- _Stated exercise_: In the rows below, start at the line containing "The width and" and end with the last row, then write those lines out again with "knob" switched to "dial". Keep everything else unchanged and leave the pictures out.

**** Given information ****

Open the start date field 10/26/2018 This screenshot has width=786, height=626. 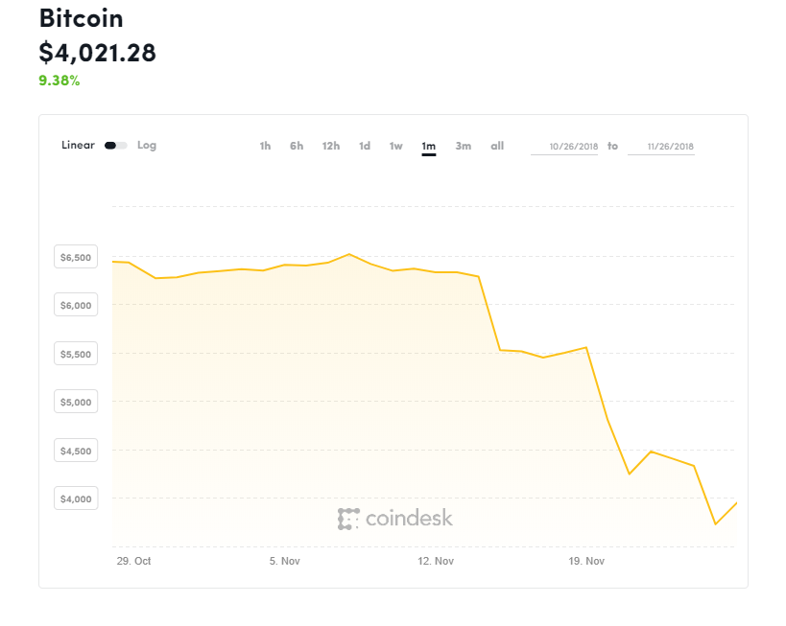[564, 146]
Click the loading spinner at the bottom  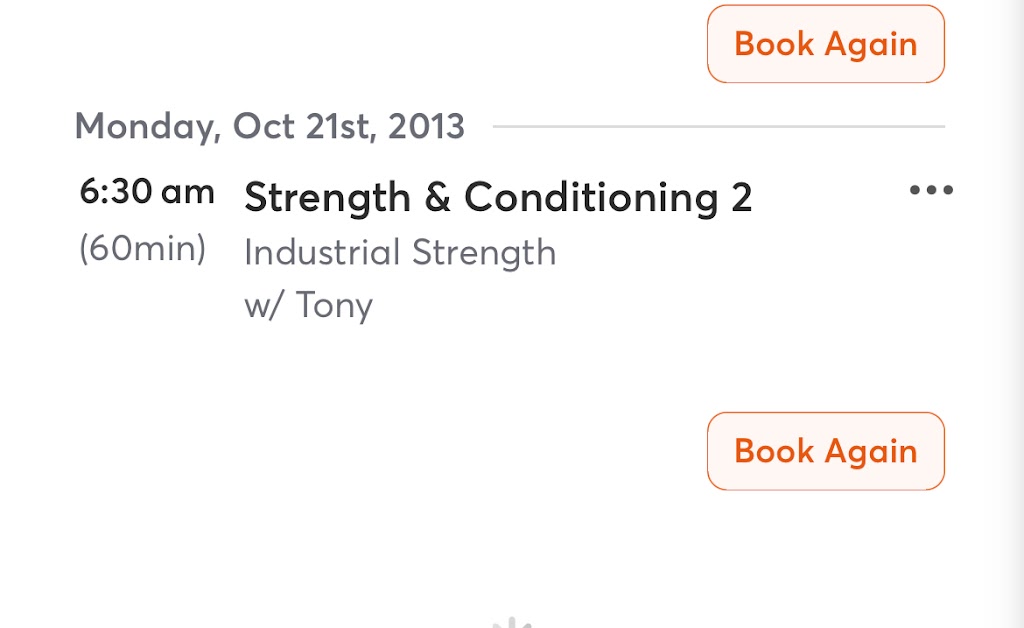(513, 623)
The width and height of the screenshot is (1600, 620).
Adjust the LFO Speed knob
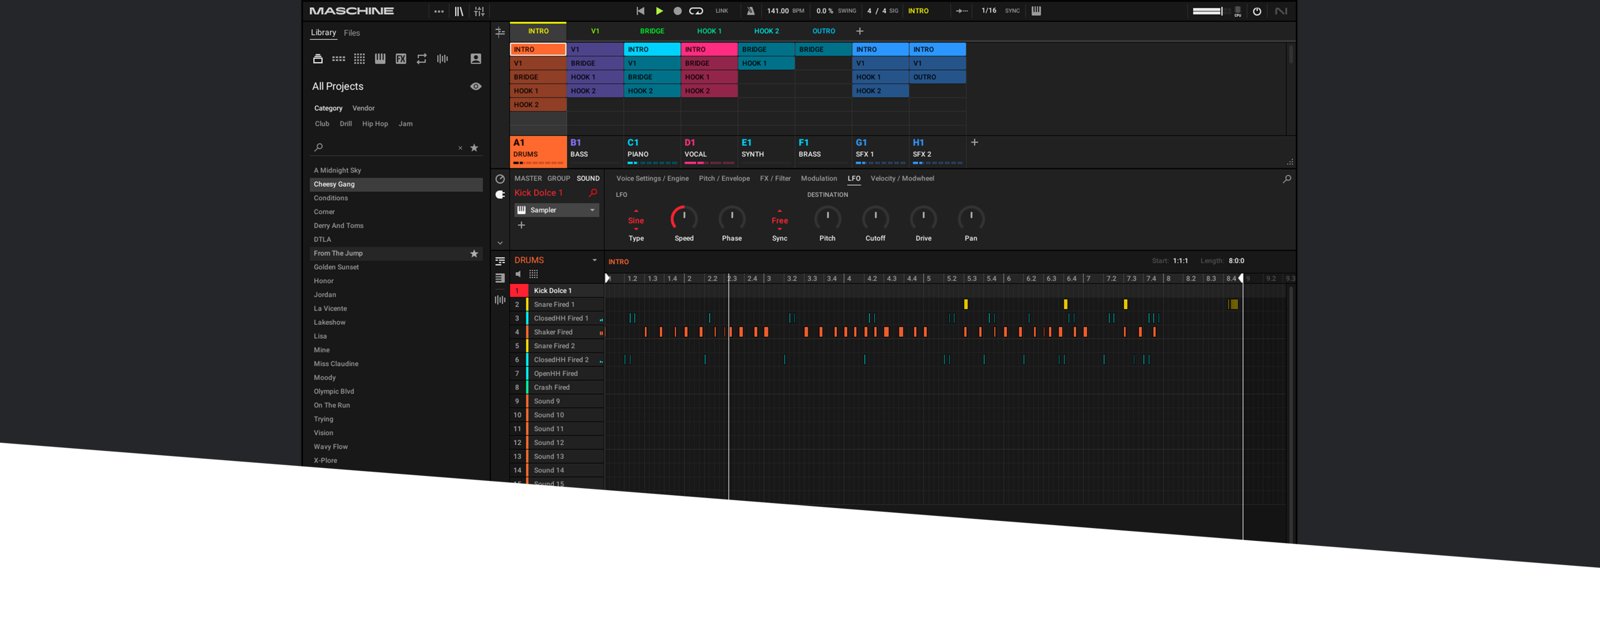coord(684,218)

****

- _Solution for this exercise_:
The width and height of the screenshot is (1600, 620).
Adjust the LFO Speed dial
coord(684,218)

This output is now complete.